======== Data excerpts

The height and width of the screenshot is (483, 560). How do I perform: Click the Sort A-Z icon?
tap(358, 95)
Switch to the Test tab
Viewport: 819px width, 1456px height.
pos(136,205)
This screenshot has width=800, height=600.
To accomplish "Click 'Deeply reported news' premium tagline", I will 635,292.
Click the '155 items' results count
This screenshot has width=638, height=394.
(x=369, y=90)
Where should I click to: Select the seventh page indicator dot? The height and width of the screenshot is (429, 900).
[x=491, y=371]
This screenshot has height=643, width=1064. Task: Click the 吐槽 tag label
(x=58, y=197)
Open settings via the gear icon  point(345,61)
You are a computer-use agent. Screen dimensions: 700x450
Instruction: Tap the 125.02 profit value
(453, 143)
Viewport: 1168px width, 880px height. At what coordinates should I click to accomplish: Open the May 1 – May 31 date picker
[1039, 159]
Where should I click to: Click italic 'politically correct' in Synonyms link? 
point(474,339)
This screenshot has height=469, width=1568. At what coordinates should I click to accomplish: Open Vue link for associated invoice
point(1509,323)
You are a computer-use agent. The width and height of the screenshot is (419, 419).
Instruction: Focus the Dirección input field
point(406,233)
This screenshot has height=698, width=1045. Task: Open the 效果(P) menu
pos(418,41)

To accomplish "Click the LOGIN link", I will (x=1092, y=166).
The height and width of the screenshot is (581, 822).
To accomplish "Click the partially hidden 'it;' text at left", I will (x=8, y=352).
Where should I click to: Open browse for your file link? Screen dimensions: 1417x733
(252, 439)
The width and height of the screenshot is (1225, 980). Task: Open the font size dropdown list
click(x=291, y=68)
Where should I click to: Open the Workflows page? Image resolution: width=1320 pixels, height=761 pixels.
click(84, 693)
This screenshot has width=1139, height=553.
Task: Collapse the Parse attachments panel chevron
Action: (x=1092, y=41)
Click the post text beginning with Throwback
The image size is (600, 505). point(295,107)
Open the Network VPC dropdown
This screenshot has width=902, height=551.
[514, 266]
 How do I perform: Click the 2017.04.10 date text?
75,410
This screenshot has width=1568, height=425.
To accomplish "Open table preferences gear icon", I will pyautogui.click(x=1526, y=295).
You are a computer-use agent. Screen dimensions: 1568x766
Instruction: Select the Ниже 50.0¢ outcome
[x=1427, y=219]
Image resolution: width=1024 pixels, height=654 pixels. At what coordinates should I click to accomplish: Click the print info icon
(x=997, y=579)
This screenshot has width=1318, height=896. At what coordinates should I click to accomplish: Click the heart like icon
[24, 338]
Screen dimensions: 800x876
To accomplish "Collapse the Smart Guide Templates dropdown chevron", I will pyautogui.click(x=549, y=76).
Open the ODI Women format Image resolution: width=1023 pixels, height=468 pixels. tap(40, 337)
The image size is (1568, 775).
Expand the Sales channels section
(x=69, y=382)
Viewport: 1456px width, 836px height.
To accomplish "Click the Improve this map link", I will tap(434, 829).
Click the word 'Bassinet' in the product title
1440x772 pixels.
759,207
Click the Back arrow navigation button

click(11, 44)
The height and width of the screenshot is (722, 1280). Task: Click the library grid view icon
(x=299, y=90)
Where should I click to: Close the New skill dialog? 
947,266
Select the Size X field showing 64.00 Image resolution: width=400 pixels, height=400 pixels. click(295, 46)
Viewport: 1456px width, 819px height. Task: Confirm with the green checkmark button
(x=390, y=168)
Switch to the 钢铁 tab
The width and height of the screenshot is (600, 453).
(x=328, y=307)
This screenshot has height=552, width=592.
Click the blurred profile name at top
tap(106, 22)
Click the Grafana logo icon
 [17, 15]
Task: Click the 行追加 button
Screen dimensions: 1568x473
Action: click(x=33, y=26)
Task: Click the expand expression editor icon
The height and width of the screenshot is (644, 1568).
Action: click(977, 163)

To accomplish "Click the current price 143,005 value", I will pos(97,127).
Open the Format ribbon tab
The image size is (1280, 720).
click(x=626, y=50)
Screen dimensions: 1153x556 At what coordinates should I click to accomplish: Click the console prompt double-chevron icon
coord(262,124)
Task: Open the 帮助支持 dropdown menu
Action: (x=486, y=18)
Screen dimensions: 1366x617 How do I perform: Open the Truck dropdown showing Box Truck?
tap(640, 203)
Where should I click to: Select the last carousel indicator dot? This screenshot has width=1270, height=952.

================

Copy the records. Each line should match exactly.

*Task response:*
The height and width of the screenshot is (483, 560). How do I perform: Click the Sort A-Z icon?
tap(358, 95)
Switch to the Test tab
Viewport: 819px width, 1456px height.
pos(136,205)
This screenshot has width=800, height=600.
To accomplish "Click 'Deeply reported news' premium tagline", I will 635,292.
Click the '155 items' results count
This screenshot has width=638, height=394.
(x=369, y=90)
Where should I click to: Select the seventh page indicator dot? The height and width of the screenshot is (429, 900).
[x=491, y=371]
This screenshot has height=643, width=1064. Task: Click the 吐槽 tag label
(x=58, y=197)
Open settings via the gear icon  point(345,61)
You are a computer-use agent. Screen dimensions: 700x450
Instruction: Tap the 125.02 profit value
(453, 143)
Viewport: 1168px width, 880px height. At what coordinates should I click to accomplish: Open the May 1 – May 31 date picker
[1039, 159]
Where should I click to: Click italic 'politically correct' in Synonyms link? 
point(474,339)
This screenshot has height=469, width=1568. At what coordinates should I click to accomplish: Open Vue link for associated invoice
point(1509,323)
You are a computer-use agent. The width and height of the screenshot is (419, 419).
Instruction: Focus the Dirección input field
point(406,233)
This screenshot has height=698, width=1045. Task: Open the 效果(P) menu
pos(418,41)

To accomplish "Click the LOGIN link", I will (x=1092, y=166).
The height and width of the screenshot is (581, 822).
To accomplish "Click the partially hidden 'it;' text at left", I will (x=8, y=352).
Where should I click to: Open browse for your file link? Screen dimensions: 1417x733
(252, 439)
The width and height of the screenshot is (1225, 980). Task: Open the font size dropdown list
click(x=291, y=68)
Where should I click to: Open the Workflows page? Image resolution: width=1320 pixels, height=761 pixels.
click(84, 693)
This screenshot has width=1139, height=553.
Task: Collapse the Parse attachments panel chevron
Action: (x=1092, y=41)
Click the post text beginning with Throwback
The image size is (600, 505). point(295,107)
Open the Network VPC dropdown
This screenshot has width=902, height=551.
[514, 266]
 How do I perform: Click the 2017.04.10 date text?
75,410
This screenshot has width=1568, height=425.
To accomplish "Open table preferences gear icon", I will pyautogui.click(x=1526, y=295).
You are a computer-use agent. Screen dimensions: 1568x766
Instruction: Select the Ниже 50.0¢ outcome
[x=1427, y=219]
Image resolution: width=1024 pixels, height=654 pixels. At what coordinates should I click to accomplish: Click the print info icon
(x=997, y=579)
This screenshot has width=1318, height=896. At what coordinates should I click to accomplish: Click the heart like icon
[24, 338]
Screen dimensions: 800x876
To accomplish "Collapse the Smart Guide Templates dropdown chevron", I will pyautogui.click(x=549, y=76).
Open the ODI Women format Image resolution: width=1023 pixels, height=468 pixels. tap(40, 337)
The image size is (1568, 775).
Expand the Sales channels section
(x=69, y=382)
Viewport: 1456px width, 836px height.
To accomplish "Click the Improve this map link", I will tap(434, 829).
Click the word 'Bassinet' in the product title
1440x772 pixels.
759,207
Click the Back arrow navigation button

click(11, 44)
The height and width of the screenshot is (722, 1280). Task: Click the library grid view icon
(x=299, y=90)
Where should I click to: Close the New skill dialog? 
947,266
Select the Size X field showing 64.00 Image resolution: width=400 pixels, height=400 pixels. click(295, 46)
Viewport: 1456px width, 819px height. Task: Confirm with the green checkmark button
(x=390, y=168)
Switch to the 钢铁 tab
The width and height of the screenshot is (600, 453).
(x=328, y=307)
This screenshot has height=552, width=592.
Click the blurred profile name at top
tap(106, 22)
Click the Grafana logo icon
 [17, 15]
Task: Click the 行追加 button
Screen dimensions: 1568x473
Action: click(x=33, y=26)
Task: Click the expand expression editor icon
The height and width of the screenshot is (644, 1568).
Action: click(977, 163)

To accomplish "Click the current price 143,005 value", I will pos(97,127).
Open the Format ribbon tab
The image size is (1280, 720).
click(x=626, y=50)
Screen dimensions: 1153x556 At what coordinates should I click to accomplish: Click the console prompt double-chevron icon
coord(262,124)
Task: Open the 帮助支持 dropdown menu
Action: (x=486, y=18)
Screen dimensions: 1366x617 How do I perform: Open the Truck dropdown showing Box Truck?
tap(640, 203)
Where should I click to: Select the last carousel indicator dot? This screenshot has width=1270, height=952.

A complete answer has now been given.